We calculated the minimum sample size that led to significant group differences with FLME, and we obtained values (overall values for the studied groups) of 147 and 115 for all groups and for MCI conversion to dementia respectively. It should be mentioned that the main goal of this study was not sample size estimation and thus, these values are rather indicative, in the sense that they are restricted to the research questions and the measure used in this study. However, we believe that they can be of interest in the context of clinical trials. In a study with frontotemporal dementia, Staffaroni et al. calculated the estimated sample size using bootstrapping techniques for different cognitive and imaging measures and they obtained values from < 100 to > 500 depending on the measure or combination of measures chosen41.

By studying highly compromised datasets (those at the border classical frequentist significance at p-value < 0.05), we were able to compare the two approaches. Notably, not all the borderline databases identified with FLME (i.e., p-value nearly 0.05) remained significant with the BLME approach. This may be due to the fact that accurate modelling of the variances in the Bayesian framework led to more restrictive statistics. It should be mentioned that the ADNI database is quite heterogeneous as do not have the same time point for each subject and that our analyses did not control for some external covariates such as different centers and scanners that might add variability.

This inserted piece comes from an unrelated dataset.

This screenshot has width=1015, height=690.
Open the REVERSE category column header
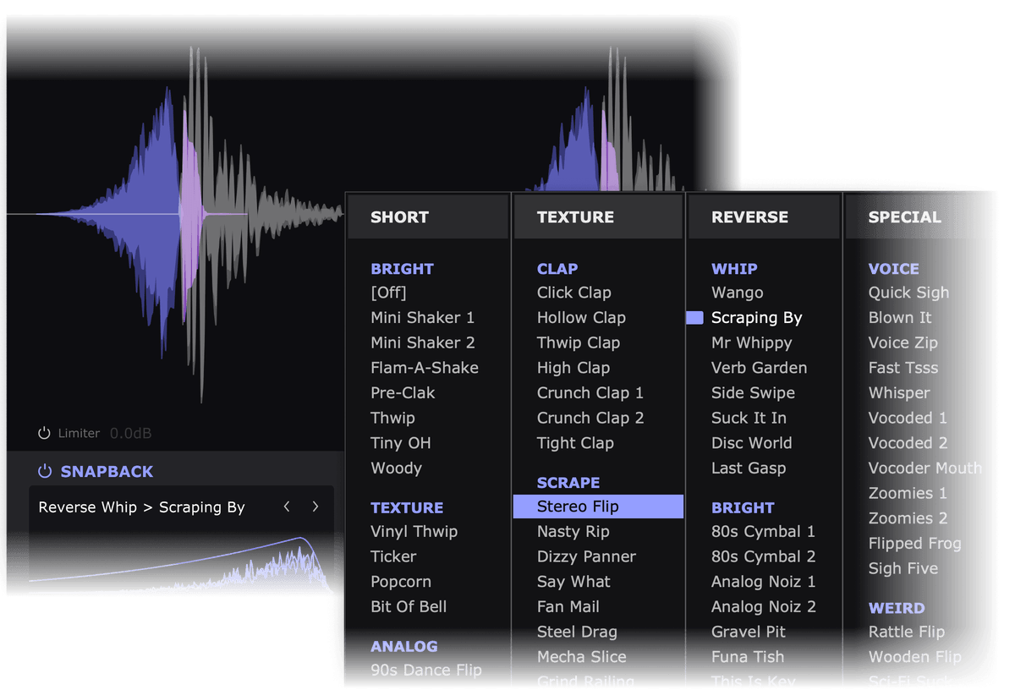click(749, 217)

In addition, it should be noted that our strategy for comparing approaches was based on selecting the datasets with FLME followed by the evaluation of significance with BLME. This strategy allowed us to obtain important insights as regards significance and interpretability for longitudinal modelling. However, the above conclusions are restricted to this and should not be generalized to any dataset.

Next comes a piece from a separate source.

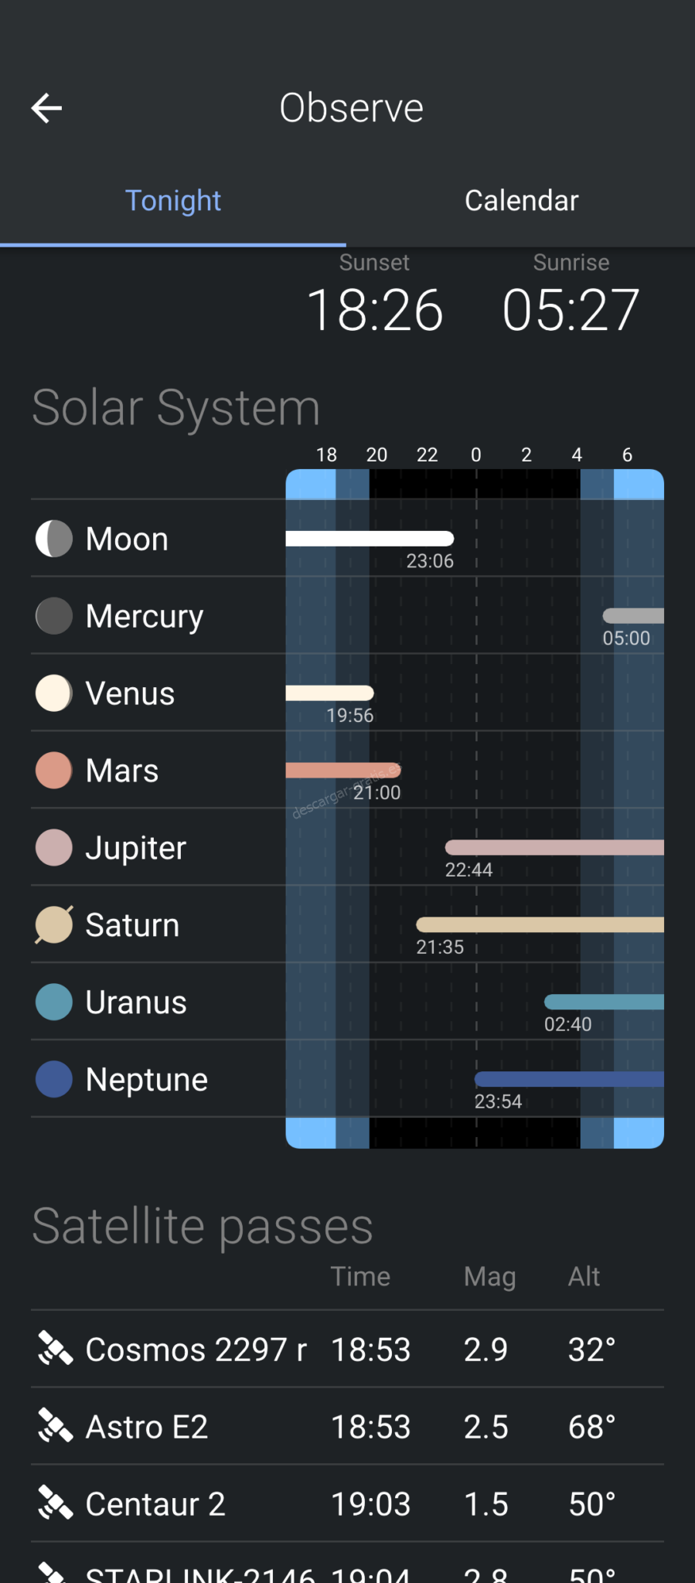
Task: Select the Uranus planet icon
Action: [53, 1002]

The other group of simulations that we implemented was related to databases with missing points. In this sense, an important drawback for FLME modelling is the need of having more subjects’ samples than random effects for the model to be estimated. In practice, this was the main reason for stopping in these simulations. Instead, the Bayesian approach allowed estimating the LME model even with high number of missing points in the database. More specifically, our results show that the BLME model is feasible in a 4-timepoint database that has approximately 2 missing values for each subject, suggesting that the Bayesian framework should be chosen for longitudinal modelling in sparse databases. Other studies have demonstrated that Bayesian statistics overcome some of the limitations of classical statistical inference in non-homogeneous databases3.

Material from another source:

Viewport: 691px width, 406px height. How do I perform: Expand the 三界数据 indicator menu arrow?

Our study has several limitations. First, one difficulty of using the Bayesian approach is its complexity in computing posterior distributions used to estimate the CrI. This has historically imposed an important barrier13. Although software solutions have improved in the last years, the frequentist approach is still computationally easier. Further studies should explore the utilization of Markov Chain Monte Carlo approaches to overcome this limitation. Due to this high computational cost of the BLME, the implementation of a method for testing sequential data removal with BLME was out of reach of this study. Second, the current study is based on the HV measure, and the conclusions are specific for this. To be able to generalize our conclusions to broader contexts, other MRI biomarkers for AD, and eventually other databases, should be studied. Third, in the ADNI dataset, there are acquisition differences (i.e., different scanners) which were not included in the analyses. This could have an impact on the HV measurements. Finally, the clinical diagnosis available in the ADNI dataset does not systematically include CSF validation, which, according to the latest MCI diagnostic criteria42,43, may result in some subjects wrongly labelled as HC or MCI. Other sources of misclassification (or confusing diagnosis) refer to the fact that other pathologies may coexist in subjects diagnosed with AD and that different AD subtypes show different biomarker trajectories. Our results did not account for misdiagnosis nor subgrouping, as ground truth labels were not available. We believe that further studies, possibly using unsupervised machine learning, could account for these factors.